* **WORK TASK**: The entries below contain a line with "Screen dimensions: 399x532" and a line with "Task: Open the Remote". Quote exactly those two lines and all lines between them.

* **DATA FOR PROCESSING**:
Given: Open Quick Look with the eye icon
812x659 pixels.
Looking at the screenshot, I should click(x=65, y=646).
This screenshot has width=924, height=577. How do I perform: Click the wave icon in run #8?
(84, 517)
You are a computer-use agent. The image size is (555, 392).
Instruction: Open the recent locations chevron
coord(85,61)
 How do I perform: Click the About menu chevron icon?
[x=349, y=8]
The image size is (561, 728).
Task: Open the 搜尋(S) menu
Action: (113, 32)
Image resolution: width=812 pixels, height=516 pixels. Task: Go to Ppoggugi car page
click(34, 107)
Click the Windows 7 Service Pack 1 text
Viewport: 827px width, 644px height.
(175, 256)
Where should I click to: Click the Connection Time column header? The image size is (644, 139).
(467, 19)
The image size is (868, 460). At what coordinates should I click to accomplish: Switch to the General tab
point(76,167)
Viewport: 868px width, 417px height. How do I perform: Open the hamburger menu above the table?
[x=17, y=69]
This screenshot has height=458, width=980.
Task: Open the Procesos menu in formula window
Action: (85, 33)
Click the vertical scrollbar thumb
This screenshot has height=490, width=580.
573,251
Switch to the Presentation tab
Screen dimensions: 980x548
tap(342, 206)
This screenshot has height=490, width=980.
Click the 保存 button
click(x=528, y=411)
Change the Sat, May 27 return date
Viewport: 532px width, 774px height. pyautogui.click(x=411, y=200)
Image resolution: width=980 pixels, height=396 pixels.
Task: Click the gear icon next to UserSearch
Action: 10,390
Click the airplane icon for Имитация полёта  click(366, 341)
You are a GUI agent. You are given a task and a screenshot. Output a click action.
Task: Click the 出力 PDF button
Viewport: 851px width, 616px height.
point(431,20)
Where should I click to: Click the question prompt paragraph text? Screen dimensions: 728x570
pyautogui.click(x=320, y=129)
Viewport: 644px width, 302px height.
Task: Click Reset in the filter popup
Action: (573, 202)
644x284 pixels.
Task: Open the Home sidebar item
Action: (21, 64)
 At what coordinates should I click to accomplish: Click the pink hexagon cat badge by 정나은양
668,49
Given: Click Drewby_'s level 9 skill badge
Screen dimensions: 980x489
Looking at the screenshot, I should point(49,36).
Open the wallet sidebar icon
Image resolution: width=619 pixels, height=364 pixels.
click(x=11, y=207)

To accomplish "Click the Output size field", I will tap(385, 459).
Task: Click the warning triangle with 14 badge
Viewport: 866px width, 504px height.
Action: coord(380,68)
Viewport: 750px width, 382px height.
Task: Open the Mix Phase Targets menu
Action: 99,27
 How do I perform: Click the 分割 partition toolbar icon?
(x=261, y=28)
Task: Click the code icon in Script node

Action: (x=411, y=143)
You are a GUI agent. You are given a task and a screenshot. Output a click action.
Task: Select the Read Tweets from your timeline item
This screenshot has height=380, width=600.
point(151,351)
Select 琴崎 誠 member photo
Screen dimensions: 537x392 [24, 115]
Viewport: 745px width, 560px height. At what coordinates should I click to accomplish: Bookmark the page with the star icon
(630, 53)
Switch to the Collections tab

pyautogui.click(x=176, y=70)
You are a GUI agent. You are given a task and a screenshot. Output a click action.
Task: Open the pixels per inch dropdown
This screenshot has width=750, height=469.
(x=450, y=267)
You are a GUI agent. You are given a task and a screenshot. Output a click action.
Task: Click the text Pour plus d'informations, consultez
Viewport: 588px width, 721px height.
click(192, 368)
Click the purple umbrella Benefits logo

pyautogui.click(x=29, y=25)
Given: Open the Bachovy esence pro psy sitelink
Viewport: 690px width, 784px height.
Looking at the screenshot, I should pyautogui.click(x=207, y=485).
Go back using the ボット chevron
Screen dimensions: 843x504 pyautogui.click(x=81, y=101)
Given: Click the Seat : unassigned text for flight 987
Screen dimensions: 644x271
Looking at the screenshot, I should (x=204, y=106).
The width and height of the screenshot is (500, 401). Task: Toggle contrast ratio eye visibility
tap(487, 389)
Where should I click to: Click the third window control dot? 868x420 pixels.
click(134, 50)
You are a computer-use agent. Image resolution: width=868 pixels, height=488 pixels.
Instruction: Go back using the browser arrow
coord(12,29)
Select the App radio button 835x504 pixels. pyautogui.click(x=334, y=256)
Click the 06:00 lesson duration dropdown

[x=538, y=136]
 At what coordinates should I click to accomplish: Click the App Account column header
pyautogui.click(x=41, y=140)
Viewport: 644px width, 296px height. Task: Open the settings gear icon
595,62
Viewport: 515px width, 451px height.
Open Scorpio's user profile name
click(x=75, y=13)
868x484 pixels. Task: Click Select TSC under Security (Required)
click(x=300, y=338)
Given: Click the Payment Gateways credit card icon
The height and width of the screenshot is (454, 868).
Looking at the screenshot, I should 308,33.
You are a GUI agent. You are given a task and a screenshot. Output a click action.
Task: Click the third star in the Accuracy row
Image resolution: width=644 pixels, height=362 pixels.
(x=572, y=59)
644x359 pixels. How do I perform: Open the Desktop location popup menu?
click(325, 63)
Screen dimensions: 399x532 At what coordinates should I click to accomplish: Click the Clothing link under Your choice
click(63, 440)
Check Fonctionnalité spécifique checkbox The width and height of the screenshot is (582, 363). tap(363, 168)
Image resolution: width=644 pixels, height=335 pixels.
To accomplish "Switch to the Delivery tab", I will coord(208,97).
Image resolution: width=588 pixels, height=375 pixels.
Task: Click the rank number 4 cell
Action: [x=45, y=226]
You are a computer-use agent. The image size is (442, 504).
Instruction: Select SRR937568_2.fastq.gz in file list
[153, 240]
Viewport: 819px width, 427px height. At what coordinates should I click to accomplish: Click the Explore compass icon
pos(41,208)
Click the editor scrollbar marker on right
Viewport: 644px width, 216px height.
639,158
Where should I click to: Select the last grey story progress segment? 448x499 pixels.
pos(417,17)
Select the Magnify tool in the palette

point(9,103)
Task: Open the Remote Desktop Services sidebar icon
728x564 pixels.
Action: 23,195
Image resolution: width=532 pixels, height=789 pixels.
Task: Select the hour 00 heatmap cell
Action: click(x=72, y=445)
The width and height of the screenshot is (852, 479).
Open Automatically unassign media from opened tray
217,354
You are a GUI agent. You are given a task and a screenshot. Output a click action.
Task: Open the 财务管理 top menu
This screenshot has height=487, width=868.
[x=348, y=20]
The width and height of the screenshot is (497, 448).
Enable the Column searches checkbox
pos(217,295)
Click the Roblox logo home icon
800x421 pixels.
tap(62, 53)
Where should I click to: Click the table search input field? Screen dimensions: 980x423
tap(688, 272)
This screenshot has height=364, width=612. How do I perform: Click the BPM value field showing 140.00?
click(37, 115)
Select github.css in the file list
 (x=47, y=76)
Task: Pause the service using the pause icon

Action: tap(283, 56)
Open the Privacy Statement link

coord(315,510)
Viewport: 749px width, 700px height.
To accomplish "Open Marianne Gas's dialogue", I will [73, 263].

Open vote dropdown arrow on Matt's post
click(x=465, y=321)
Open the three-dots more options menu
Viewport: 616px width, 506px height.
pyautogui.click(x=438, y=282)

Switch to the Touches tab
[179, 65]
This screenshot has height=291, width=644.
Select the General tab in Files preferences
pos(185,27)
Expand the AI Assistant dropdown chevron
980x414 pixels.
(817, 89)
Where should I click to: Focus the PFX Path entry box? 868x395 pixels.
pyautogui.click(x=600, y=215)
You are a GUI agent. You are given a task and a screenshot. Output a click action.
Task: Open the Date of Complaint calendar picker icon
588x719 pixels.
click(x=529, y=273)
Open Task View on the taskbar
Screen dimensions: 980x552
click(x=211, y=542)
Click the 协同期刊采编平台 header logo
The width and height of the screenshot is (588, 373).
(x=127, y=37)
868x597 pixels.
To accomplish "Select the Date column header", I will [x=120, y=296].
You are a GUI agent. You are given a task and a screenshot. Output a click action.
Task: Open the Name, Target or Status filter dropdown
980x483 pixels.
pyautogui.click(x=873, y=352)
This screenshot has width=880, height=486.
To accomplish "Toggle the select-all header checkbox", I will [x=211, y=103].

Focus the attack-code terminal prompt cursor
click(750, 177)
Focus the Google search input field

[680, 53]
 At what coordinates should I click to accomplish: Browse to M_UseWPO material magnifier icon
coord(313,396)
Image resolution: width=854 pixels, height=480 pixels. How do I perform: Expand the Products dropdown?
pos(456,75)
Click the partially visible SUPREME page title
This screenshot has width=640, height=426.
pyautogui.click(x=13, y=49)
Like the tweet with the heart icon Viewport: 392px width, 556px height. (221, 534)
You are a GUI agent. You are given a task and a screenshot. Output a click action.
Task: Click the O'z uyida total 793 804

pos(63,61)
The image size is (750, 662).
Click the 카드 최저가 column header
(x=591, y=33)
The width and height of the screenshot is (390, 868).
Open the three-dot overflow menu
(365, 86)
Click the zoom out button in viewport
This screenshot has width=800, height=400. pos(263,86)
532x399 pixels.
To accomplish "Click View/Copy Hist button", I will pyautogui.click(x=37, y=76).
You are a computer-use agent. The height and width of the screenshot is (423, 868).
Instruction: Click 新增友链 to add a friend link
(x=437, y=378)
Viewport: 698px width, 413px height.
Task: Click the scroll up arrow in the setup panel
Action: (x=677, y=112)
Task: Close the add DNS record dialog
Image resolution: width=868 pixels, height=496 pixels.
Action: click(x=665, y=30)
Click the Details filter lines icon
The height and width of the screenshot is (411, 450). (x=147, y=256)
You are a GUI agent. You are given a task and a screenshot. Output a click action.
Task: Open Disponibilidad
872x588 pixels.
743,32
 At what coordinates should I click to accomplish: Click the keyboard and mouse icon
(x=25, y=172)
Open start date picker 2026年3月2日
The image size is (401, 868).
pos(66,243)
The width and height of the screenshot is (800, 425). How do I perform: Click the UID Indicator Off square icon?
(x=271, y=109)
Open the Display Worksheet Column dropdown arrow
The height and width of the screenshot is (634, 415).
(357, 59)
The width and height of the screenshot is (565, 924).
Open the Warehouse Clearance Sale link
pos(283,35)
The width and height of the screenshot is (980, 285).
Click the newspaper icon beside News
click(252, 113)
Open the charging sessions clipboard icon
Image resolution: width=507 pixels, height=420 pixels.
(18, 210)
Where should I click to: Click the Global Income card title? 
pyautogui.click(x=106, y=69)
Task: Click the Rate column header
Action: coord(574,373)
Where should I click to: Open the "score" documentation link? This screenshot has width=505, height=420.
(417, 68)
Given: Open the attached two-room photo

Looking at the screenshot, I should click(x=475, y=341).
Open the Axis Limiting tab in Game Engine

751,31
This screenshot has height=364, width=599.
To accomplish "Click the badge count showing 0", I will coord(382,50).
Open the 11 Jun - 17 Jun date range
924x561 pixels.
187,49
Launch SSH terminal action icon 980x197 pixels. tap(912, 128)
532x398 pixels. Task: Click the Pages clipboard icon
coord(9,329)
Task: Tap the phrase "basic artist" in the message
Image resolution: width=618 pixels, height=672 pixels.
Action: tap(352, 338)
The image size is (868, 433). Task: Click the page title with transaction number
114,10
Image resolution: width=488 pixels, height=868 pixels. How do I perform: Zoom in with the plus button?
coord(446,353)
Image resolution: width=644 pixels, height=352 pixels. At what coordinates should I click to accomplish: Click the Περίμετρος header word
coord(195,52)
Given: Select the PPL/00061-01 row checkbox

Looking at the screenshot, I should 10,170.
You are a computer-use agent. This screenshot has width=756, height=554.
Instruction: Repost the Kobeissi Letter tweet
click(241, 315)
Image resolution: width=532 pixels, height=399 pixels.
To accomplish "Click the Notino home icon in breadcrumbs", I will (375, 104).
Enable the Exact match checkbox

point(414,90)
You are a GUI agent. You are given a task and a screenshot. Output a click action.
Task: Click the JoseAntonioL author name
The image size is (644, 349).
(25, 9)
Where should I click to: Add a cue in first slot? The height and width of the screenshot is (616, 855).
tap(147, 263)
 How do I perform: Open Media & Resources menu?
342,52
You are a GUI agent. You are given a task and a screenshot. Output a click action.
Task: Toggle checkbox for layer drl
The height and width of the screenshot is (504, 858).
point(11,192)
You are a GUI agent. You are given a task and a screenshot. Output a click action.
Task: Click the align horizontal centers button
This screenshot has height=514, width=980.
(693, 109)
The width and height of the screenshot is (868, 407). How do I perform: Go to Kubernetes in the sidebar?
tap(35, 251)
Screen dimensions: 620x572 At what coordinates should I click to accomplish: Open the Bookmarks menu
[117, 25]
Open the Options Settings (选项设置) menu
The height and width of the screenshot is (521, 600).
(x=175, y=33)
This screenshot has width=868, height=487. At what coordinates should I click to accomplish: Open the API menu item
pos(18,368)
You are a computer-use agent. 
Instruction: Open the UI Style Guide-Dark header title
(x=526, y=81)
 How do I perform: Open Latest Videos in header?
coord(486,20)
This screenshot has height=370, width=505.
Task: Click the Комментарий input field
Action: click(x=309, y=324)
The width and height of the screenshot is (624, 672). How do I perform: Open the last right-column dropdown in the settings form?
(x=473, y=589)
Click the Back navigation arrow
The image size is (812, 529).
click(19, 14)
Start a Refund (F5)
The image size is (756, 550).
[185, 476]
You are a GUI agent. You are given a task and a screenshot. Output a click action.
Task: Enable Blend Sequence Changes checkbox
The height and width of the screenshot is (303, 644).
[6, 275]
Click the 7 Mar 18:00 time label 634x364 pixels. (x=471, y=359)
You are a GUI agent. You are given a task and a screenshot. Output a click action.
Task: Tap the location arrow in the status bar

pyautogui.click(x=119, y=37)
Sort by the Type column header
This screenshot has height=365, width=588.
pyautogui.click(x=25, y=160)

* **RESPONSE TO THE TASK**:
Screen dimensions: 399x532 At what coordinates should I click to accomplish: Click the Clothing link under Your choice
click(63, 440)
Check Fonctionnalité spécifique checkbox The width and height of the screenshot is (582, 363). tap(363, 168)
Image resolution: width=644 pixels, height=335 pixels.
To accomplish "Switch to the Delivery tab", I will coord(208,97).
Image resolution: width=588 pixels, height=375 pixels.
Task: Click the rank number 4 cell
Action: [x=45, y=226]
You are a computer-use agent. The image size is (442, 504).
Instruction: Select SRR937568_2.fastq.gz in file list
[153, 240]
Viewport: 819px width, 427px height. At what coordinates should I click to accomplish: Click the Explore compass icon
pos(41,208)
Click the editor scrollbar marker on right
Viewport: 644px width, 216px height.
639,158
Where should I click to: Select the last grey story progress segment? 448x499 pixels.
pos(417,17)
Select the Magnify tool in the palette

point(9,103)
Task: Open the Remote Desktop Services sidebar icon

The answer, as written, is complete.